By editorial board • 

Editorial warnings of the past come true in three local cases

The juxtaposition of National Newspaper Week and a trio of news stories breaking on the local front prompts us to take readers on a tour of editorial memory lane.

Admittedly, there’s a thread of “we told you so” in these elements. However, our aim is not to gloat. It is to urge  greater appreciation for the only source of local news and opinion unencumbered by a subterranean tangle of financial, political and ideological obligations.

The flood of propaganda dominating the airwaves, social media channels and U.S. mail is predicated on such obligations — something the self-dealing purveyors typically do their best to obscure or distort. National Newspaper Week’s core goal is making the contrast clear, which is essential to the long-term health, if not the very survival, of our democracy.

The stories we have in mind reveal legal action the state Department of Justice is taking against Yamhill County over its hollow gun sanctuary gamesmanship; the slick end-around the nursing home industry has taken to continue forcing taxayers to subsidize its private, for-profit operations; and sanctions the federal Evironmental Protection Agency is imposing on Riverbend Landfill for its disregard of longstanding clean air standards.

On May 8, 2020, we warned against electing a strident ideologue like Lindsay Berschauer to the county board of commissioners, noting, among other things, that she favored “declaring Yamhill County a sanctuary from enforcement of gun restrictions.”

On March 5, 2021, after Berschauer won election anyway, we argued that county declaration of a so-called Second Amendment Sanctuary would be “symbolic rather than substantive” and prove “dangerous, divisive and foolish.” We went on to note its constitutional flaws would “subject the county, and thus all of the country’s taxpaying citizens, to potential legal fees.”

Unfortunately, that has now come sadly and expensively true.

In 2018 and 2019, we applauded the city of McMinnville when it moved to start charging the nursing home industry for routine non-emergency care services, such as using highly trained medics to lift patients into bed or ferry them to the hospital for an after-hours prescription.
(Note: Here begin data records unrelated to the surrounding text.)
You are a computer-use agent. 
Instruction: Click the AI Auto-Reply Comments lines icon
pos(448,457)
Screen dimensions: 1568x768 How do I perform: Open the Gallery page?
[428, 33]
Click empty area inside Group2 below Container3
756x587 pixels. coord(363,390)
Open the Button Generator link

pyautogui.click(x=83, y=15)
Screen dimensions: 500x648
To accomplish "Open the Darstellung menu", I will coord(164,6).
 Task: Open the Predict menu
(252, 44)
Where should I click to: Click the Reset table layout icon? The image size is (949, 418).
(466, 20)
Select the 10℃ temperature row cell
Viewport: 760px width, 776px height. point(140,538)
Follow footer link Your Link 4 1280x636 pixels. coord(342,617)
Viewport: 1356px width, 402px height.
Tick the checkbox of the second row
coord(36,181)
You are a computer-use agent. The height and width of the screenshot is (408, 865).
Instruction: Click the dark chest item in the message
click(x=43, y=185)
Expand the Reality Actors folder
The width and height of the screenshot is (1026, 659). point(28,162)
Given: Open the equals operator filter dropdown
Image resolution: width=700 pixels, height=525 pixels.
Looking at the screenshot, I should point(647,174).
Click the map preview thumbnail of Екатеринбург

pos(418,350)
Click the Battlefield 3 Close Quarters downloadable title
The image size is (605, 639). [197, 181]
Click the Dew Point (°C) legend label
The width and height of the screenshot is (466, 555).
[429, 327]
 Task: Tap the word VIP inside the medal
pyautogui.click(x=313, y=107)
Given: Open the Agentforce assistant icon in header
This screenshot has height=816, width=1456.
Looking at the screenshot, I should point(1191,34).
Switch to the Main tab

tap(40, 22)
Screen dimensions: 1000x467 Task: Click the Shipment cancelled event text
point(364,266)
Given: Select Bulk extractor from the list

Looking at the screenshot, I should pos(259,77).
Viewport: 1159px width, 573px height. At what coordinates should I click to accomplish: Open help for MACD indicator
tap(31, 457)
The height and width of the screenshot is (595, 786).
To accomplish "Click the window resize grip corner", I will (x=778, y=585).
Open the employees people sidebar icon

We noted those had come to account for more than one-third of local EMS calls, which are underwritten by taxpayers at great expense.

On Oct. 18, 2019, we urged voters to reject repeal of the new charges in a special referendum election drawing a record $160,000 investment, $40 per voter, despite lack of any organized opposition. We accused the industry of mounting a “con” based on a “barrage of scare tactics.”

But big money prevailed, as is so often the case. And the industry quietly followed up with legislation banning such moves statewide, even though an enterprise piece in The Oregonian shows it is riding on taxpayer coattails everywhere, imposing a backbreaking burden on thinly stretched emergency services in the process.

On March 8, 2019, we argued that any justification for Riverbends’s continued riverfront run in our tourist-oriented wine industry town had long since “come and gone.” We said, “The time has come for the company to initiate an orderly closure and reclamation process,” saying it “owes that to the community.”

But thanks largely to a seemingly endless flow of support from the county, including a recent sweetheart deal substantially reducing its fee burden, the longstanding blight on our local environment continues. A county commission majority still seems to harbor hope of facilitating an expansion in lieu of a shutdown.

We base our editorial advice on measured, fact-based assessment of what’s best for the community. We don’t promise revealed truth, but do promise independent evaluation, untainted by oft-hidden special-interest ties. And that’s worth a lot in today’s toxic political environment.